Previous phytochemical studies about these 3 herbs focused on bioflavonoids, such as chrysoeriol [13], amentoflavone [26], and ginkgetin [27] isolated from SM, astilbin isolated from RSG [28], and aucubin isolated from PS [17]. In this study, 6-C-β-D-glucopyranosyl-8-C-β-D-xylopyranosylapigenin and astilbin were identified from SMP extract. Astilbin (taxifolin-3-O-rhamnoside) has been reported activities of hepatoprotection [29], anti-inflammation [30], and antioxidation [31], while 6-C-β-D-glucopyranosyl-8-C-β-D-xylopyranosylapigenin was isolated from SM in our previous works. However, further investigations are warranted in order to identify the active components of the aqueous extract from SMP-3, responsible for the observed antihyperuricemia and anti-gout effects.

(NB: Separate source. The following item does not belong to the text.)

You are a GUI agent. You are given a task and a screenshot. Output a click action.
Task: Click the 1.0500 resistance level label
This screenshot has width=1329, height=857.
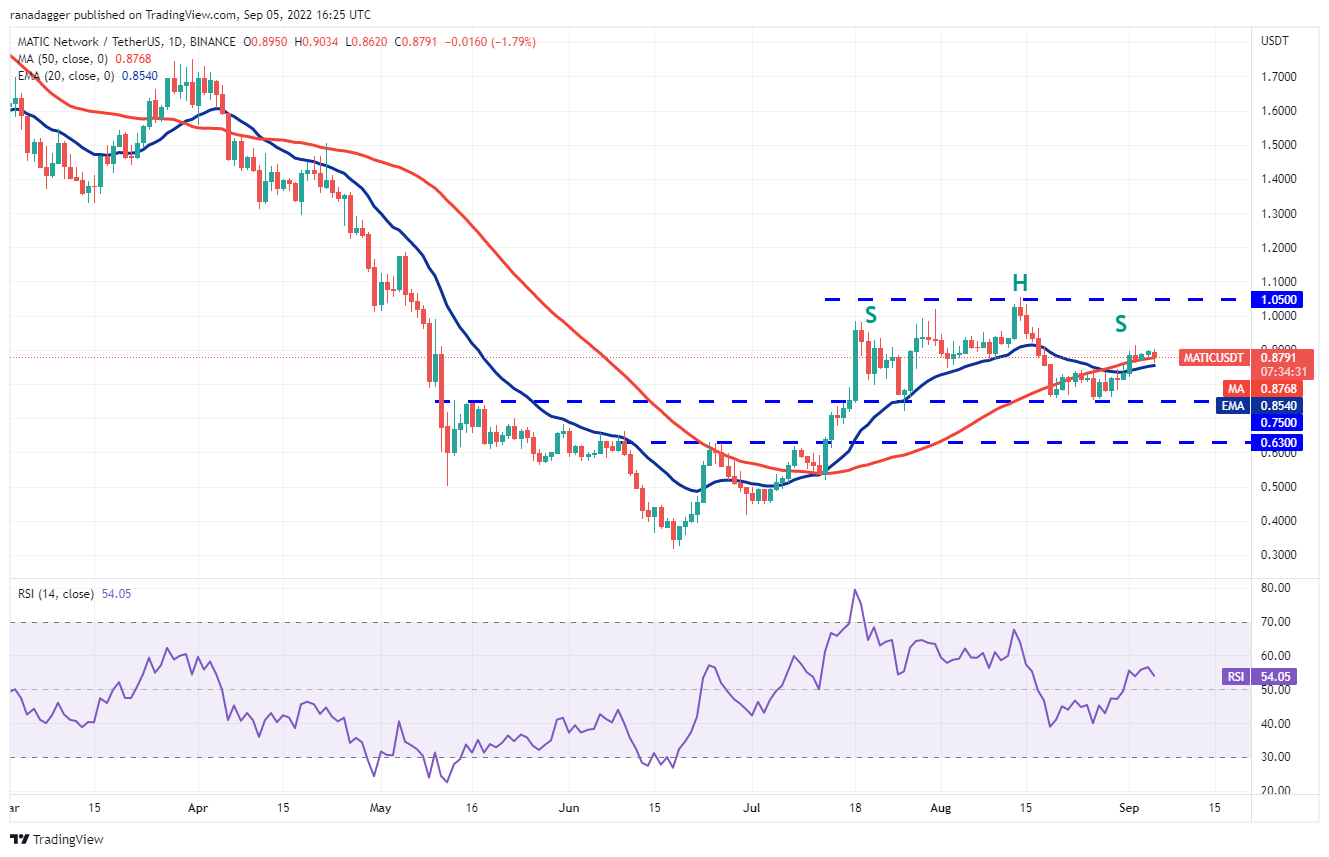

In summary, SMP-3 extract had powerful anti-inflammation activity in vitro, by suppressing of NO production, p65 nuclear translocation, and NLRP3 expression. In vivo, SMP-3 was able to prevent the paw edema, reduce gouty joint inflammatory features, and decrease the release of IL-1β, PGE-2, IL-8, and NO levels in gouty arthritis rats. In addition, SMP-3 will contribute to the prevention and slow down the progression of gout partially through reducing serum UA level in mice induced by potassium oxonate. The results of this study will pave the way for better treatment and prevention of gout.